The Air I Breathe, like Crash, weaves together multiple characters and plotlines into a tapestry meant to illustrate the interconnectedness of things. (Jieho makes sure we get the zen by referencing the well-worn “butterfly effect” in the film’s opening scenes.) Breathe, however, makes no pretense about the fabulousness of the narrative. Jieho has four protagonists act out their stories in distinct segments, one spilling over another, until seemingly random acts coalesce into an epiphanous whole, or so he’d like us to conclude.

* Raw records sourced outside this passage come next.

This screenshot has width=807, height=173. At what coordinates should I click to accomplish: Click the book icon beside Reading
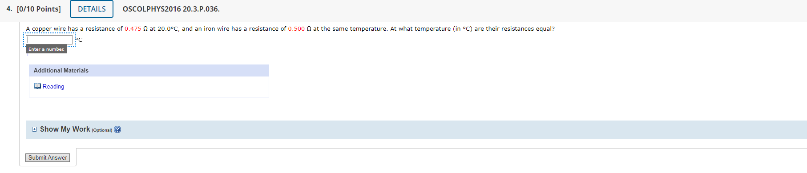[37, 86]
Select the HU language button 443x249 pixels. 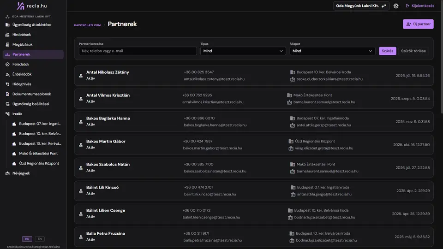click(27, 239)
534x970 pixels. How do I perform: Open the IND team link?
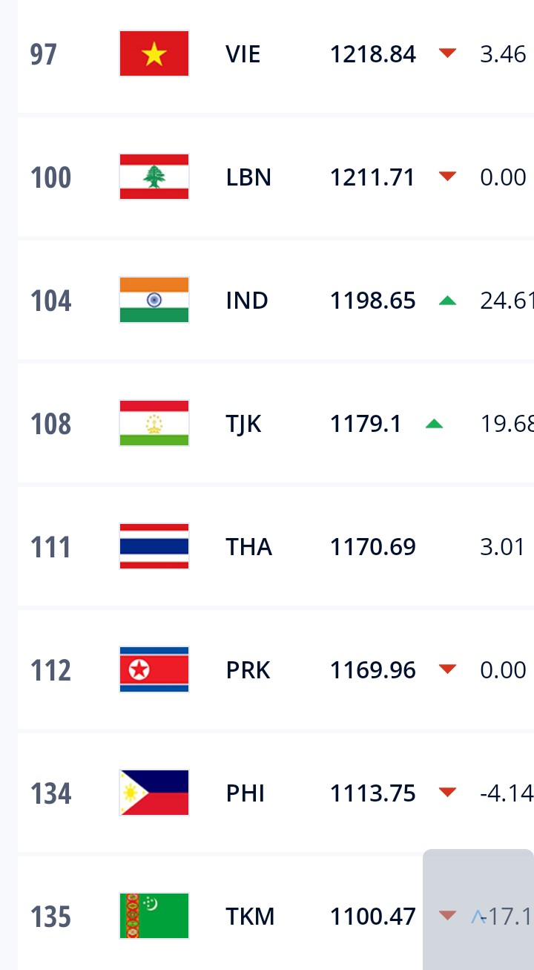click(x=247, y=301)
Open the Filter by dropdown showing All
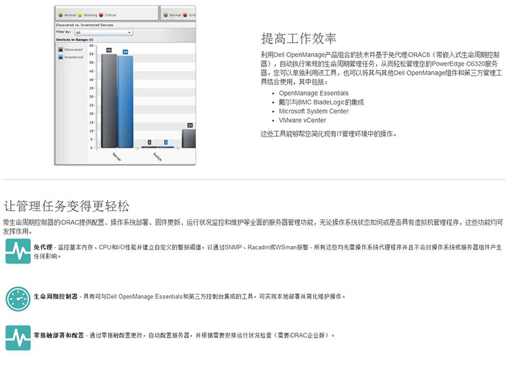Screen dimensions: 516x365 pos(103,32)
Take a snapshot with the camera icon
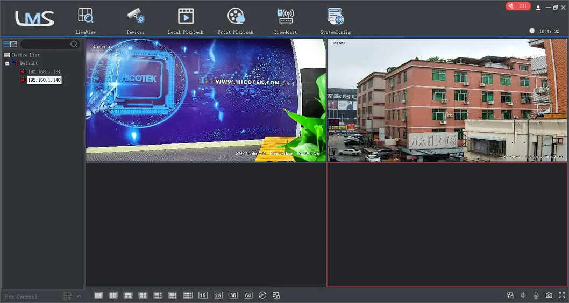The height and width of the screenshot is (303, 569). [549, 295]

In the segment slugged “Happiness,” a timid broker (Forest Whitaker) bets his life’s savings and more on a longshot horse, only to find himself in hock to a mobster named Fingers (Andy Garcia); in “Sorrow,” an aspiring pop tart (Sarah Michelle Gellar) has her blossoming career leveraged by her agent to pay off a debt to Fingers; in “Pleasure,” Fingers’ bag man (Brendan Fraser) falls for the pop tart and risks everything to free her from his boss’ grip; and in “Love,” a doctor (Kevin Bacon) struggles to save the life of his best friend’s wife (Julie Delpy), also his secret object of desire, who happens to have the same rare blood type as the pop tart…who attempts suicide because Fingers offs the bag man, who manages in a last act of compassion to slip a revolver to the beleaguered broker, who uses the gun to rob a bank instead of fending off thugs but unwittingly passes the loot to the pop tart…

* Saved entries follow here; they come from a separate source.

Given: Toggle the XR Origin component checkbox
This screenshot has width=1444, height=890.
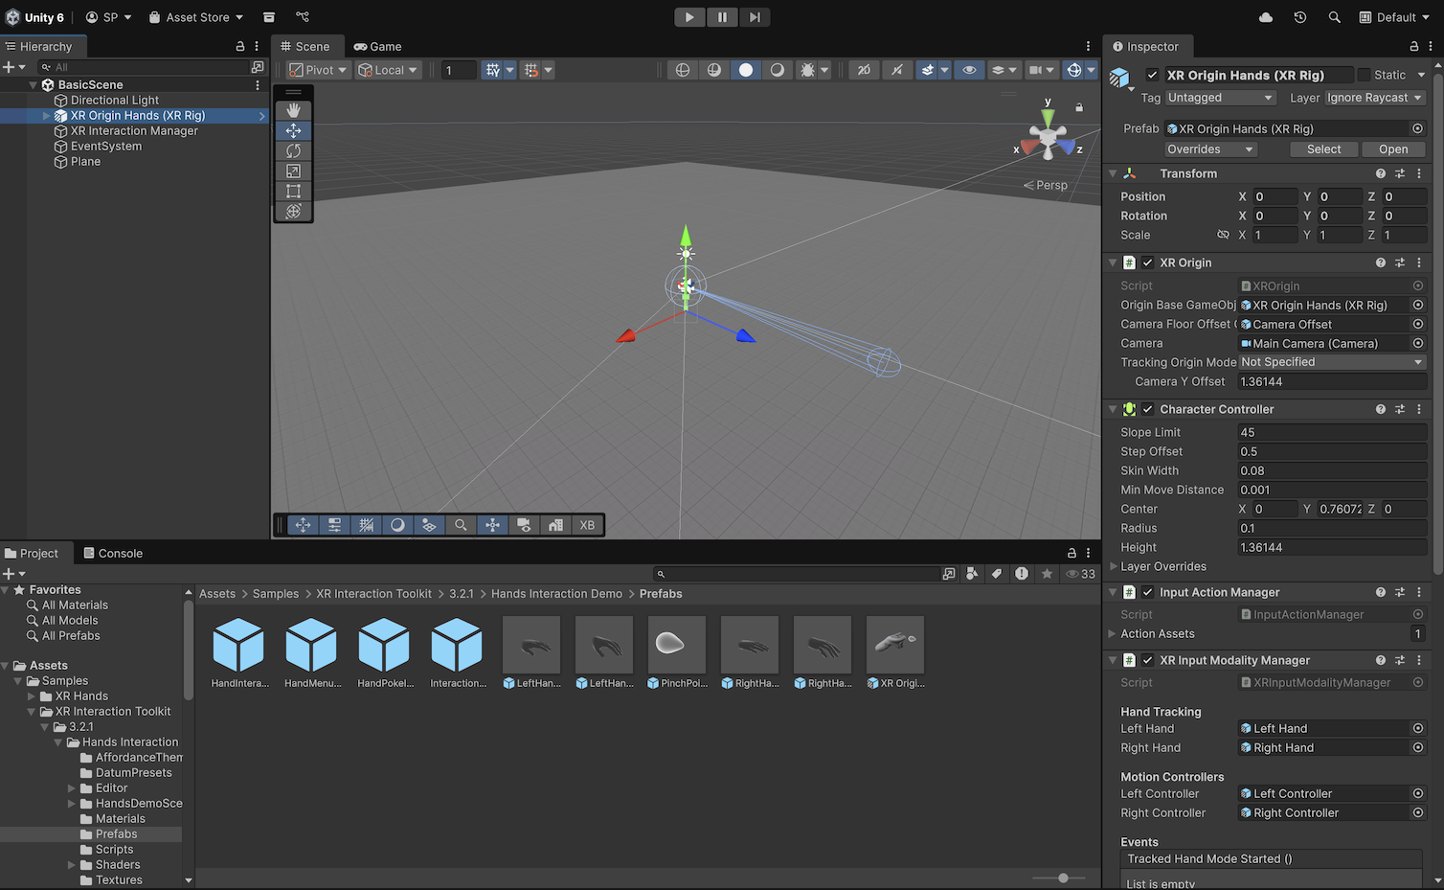Looking at the screenshot, I should [1147, 262].
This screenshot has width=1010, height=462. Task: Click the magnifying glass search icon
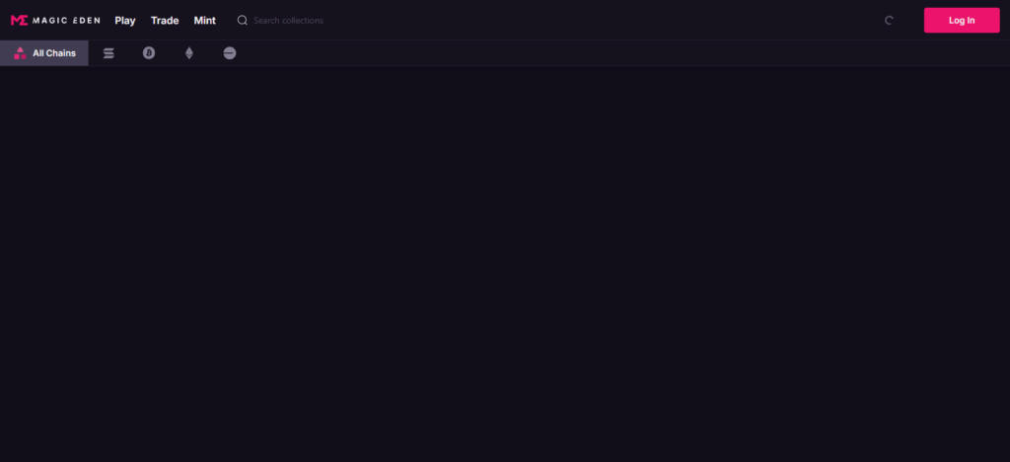pos(243,20)
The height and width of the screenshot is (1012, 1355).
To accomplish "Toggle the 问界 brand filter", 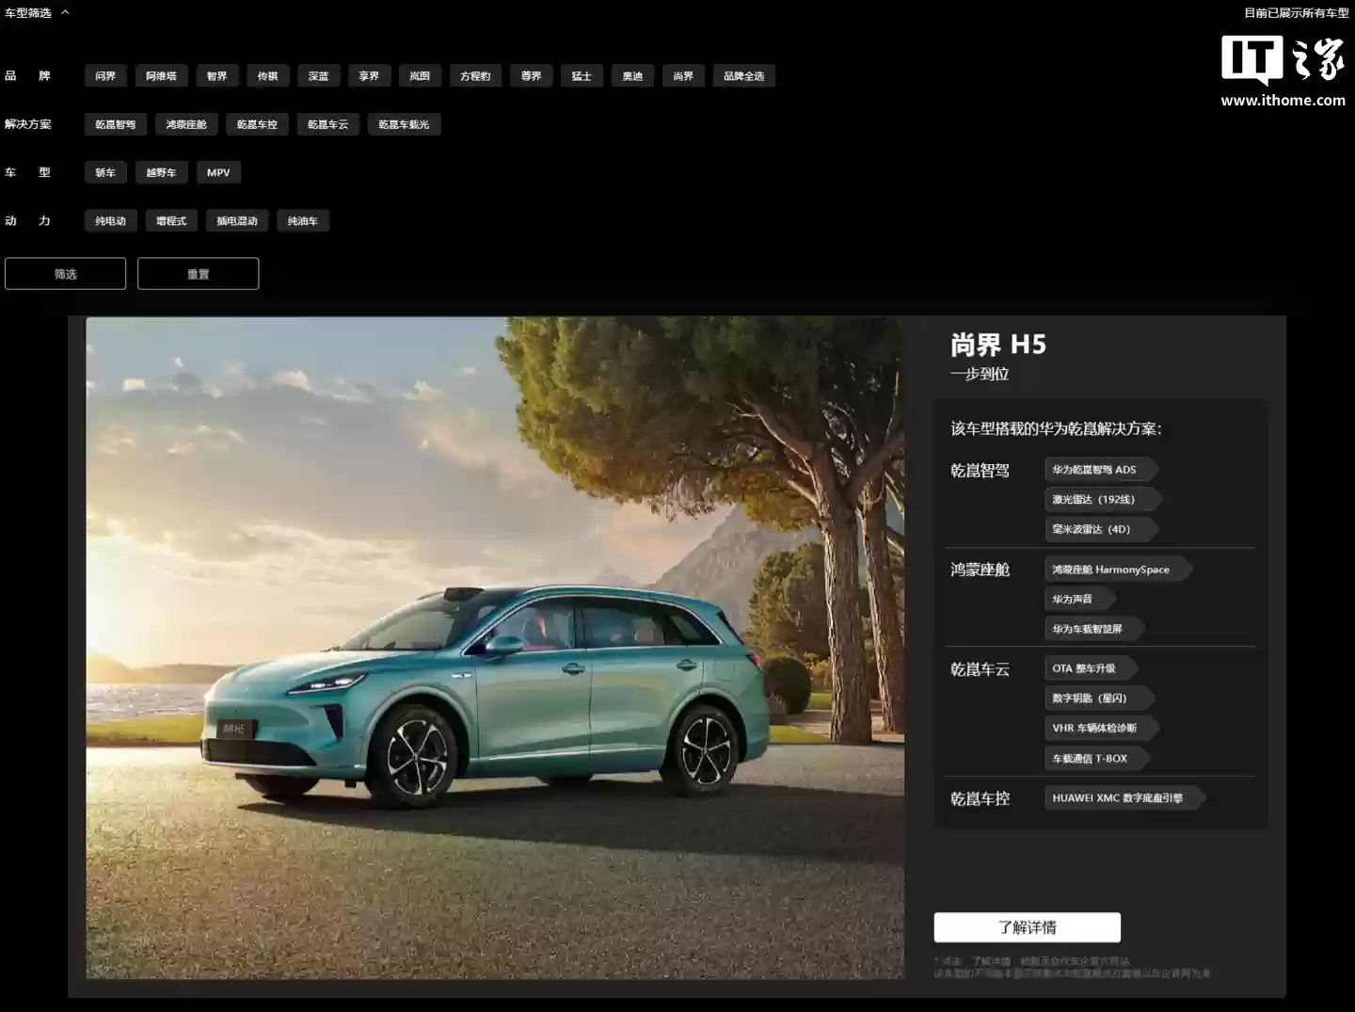I will [x=105, y=76].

You get the idea, but stir in a little clairvoyance, a lot of coincidence and a poisonous snake. Jieho and co-writer Bob DeRosa’s screenplay is contrived but clever enough, saved from itself by large dollops of drollery. Similarly, Jieho’s direction is self-conscious but film-school fashionable, a little Wong Kar-wai, a little Quentin Tarantino, although Jieho cites Truffaut, Godard and Hitchcock as influences. He doesn’t know what to do with actors, however, and the film’s impressive ensemble is wasted. Whitaker, Fraser and Bacon are in Ambient mode, Garcia is wearying as the world-weary gangster, and Gellar looks silly throwing tantrums in full glitter. Emile Hirsch couldn’t be more annoying as Finger’s bratty nephew, yet his performance turns out to be the most genuine.

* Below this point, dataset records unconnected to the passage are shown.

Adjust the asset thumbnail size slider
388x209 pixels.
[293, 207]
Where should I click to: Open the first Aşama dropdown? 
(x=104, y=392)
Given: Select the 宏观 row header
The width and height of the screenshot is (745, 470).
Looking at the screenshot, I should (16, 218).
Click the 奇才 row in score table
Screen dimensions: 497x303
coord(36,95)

The Air I Breathe no doubt excited producers looking for the next Crash, the next Babel–24 Grams–Amores Perros. Jieho has the structure right, and captures the genre’s de rigueur minor-key mood, but he doesn’t bring much else to the set. Were The Air I Breathe a Sundance entry with an unknown but aspiring cast, the movie would be considered the work of a promising filmmaker; given its high profile, it must be counted as a disappointment.